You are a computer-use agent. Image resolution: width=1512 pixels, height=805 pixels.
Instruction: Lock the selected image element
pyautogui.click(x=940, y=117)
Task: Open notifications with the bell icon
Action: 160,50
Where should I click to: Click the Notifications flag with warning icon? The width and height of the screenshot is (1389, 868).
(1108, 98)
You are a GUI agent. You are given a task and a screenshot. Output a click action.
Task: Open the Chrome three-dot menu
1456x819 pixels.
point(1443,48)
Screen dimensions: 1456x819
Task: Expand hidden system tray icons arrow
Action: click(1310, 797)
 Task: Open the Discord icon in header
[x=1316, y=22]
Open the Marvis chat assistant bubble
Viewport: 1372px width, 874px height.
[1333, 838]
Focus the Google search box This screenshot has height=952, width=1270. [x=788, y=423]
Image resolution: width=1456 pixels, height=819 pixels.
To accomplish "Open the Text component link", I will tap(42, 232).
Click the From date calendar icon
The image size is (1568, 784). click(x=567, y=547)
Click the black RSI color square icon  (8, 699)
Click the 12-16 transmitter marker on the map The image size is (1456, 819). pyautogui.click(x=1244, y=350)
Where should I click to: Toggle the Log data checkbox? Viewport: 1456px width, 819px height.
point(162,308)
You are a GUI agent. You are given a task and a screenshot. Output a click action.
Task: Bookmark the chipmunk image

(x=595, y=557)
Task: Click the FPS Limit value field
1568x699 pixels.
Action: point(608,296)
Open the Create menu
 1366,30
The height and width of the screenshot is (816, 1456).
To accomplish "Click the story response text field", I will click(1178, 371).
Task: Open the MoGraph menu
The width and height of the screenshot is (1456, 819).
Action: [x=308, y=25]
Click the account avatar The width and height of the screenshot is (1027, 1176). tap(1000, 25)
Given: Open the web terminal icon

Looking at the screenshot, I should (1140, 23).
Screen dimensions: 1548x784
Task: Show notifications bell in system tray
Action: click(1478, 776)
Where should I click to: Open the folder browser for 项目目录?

════

** Prompt **
Reproduce exactly the line that holds "Task: Bookmark the chipmunk image", then every line after it, ending with the final line of the records above.

** Your response **
Task: Bookmark the chipmunk image

(x=595, y=557)
Task: Click the FPS Limit value field
1568x699 pixels.
Action: point(608,296)
Open the Create menu
 1366,30
The height and width of the screenshot is (816, 1456).
To accomplish "Click the story response text field", I will click(1178, 371).
Task: Open the MoGraph menu
The width and height of the screenshot is (1456, 819).
Action: [x=308, y=25]
Click the account avatar The width and height of the screenshot is (1027, 1176). tap(1000, 25)
Given: Open the web terminal icon

Looking at the screenshot, I should (1140, 23).
Screen dimensions: 1548x784
Task: Show notifications bell in system tray
Action: click(1478, 776)
Where should I click to: Open the folder browser for 项目目录?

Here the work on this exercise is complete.